> [Exercise passage]:
Hon Dr Ayesha Verrall

Minister for Seniors

A new campaign is shining a spotlight on elder abuse, and urging people to protect older New Zealanders.

Launched on World Elder Abuse Awareness Day, the Office for Seniors’ campaign encourages friends, whānau and neighbours to look for the signs of abuse, which is often hidden in plain sight.

“Research suggests around one in 10 people will experience elder abuse. But only a very small number of cases are ever reported,” Minister for Seniors Ayesha Verrall said.

“I’m pleased this year’s campaign is highlighting the least understood, but more common, forms of abuse - such as financial and psychological.

“It’s important to understand that elder abuse can happen to anyone, regardless of their background.

“Most abuse is committed by someone close to the victim; often by a family member or a caregiver. It’s a devastating abuse of trust, and people find it hard to speak out against someone they rely on,” Ayesha Verrall said.

The key message of this year’s multimedia campaign is ‘It’s ok to help’.

“We want to encourage people to call out elder abuse when they see it,” Ayesha Verrall said.

In Budget 2020, the Elder Abuse Response Service received an additional $25 million over the following four years. This funding addressed cost pressures, and improved the coverage of services.

The service, which was established in 2017, includes a free national helpline and 28 regional providers.

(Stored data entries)

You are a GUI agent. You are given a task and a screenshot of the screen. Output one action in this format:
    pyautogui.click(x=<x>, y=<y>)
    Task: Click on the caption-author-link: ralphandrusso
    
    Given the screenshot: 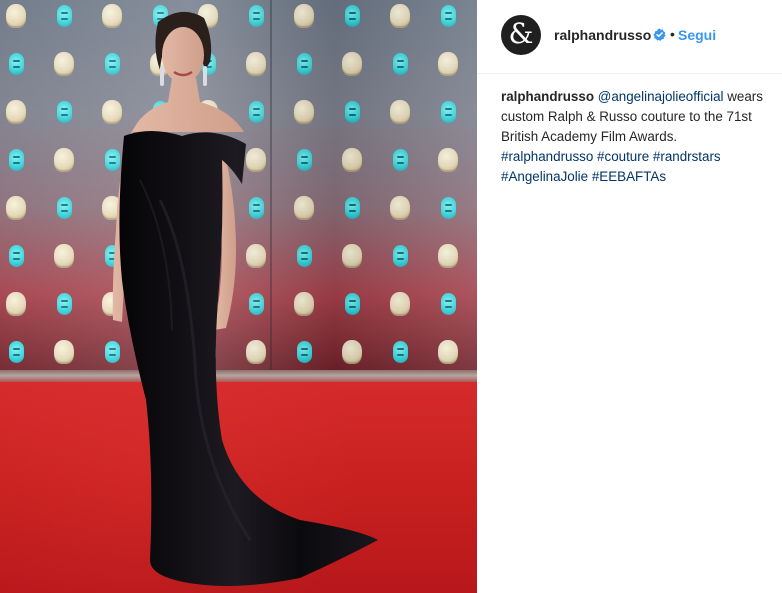 What is the action you would take?
    pyautogui.click(x=548, y=96)
    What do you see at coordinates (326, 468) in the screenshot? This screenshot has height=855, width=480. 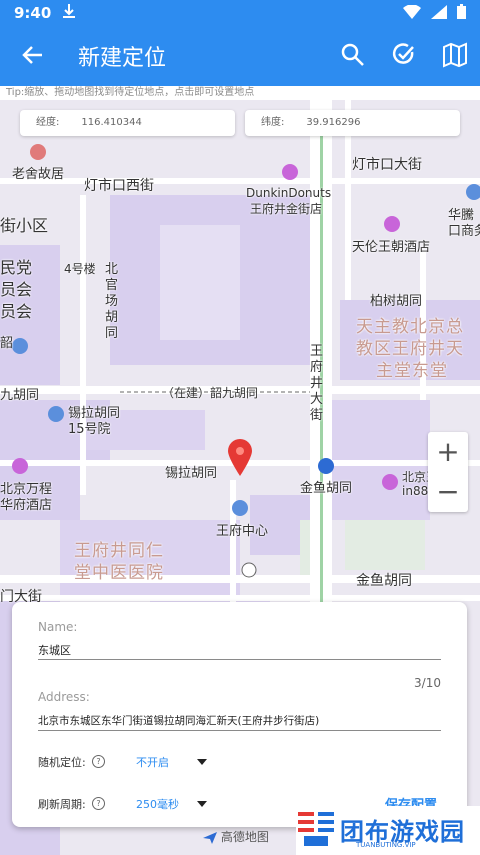 I see `metro-icon` at bounding box center [326, 468].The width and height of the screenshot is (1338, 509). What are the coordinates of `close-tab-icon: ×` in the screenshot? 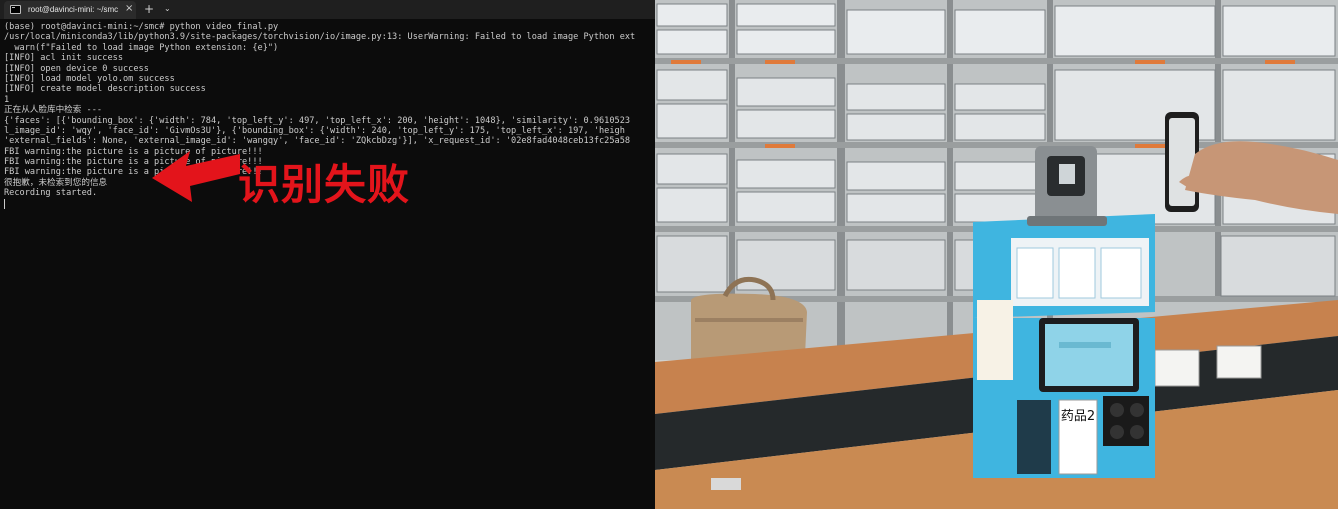 It's located at (129, 9).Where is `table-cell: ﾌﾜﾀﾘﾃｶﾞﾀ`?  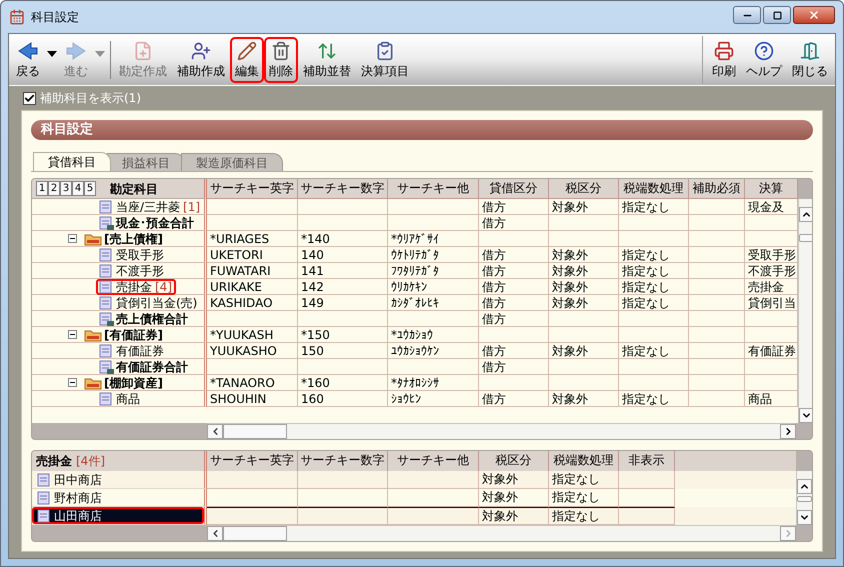
table-cell: ﾌﾜﾀﾘﾃｶﾞﾀ is located at coordinates (434, 271).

> [Aim of the task]: Return the part of the elder abuse campaign announcement that begins at the words "The key message" and stops after "28 regional providers.", copied word for word.

> [Result]:
The key message of this year’s multimedia campaign is ‘It’s ok to help’.

“We want to encourage people to call out elder abuse when they see it,” Ayesha Verrall said.

In Budget 2020, the Elder Abuse Response Service received an additional $25 million over the following four years. This funding addressed cost pressures, and improved the coverage of services.

The service, which was established in 2017, includes a free national helpline and 28 regional providers.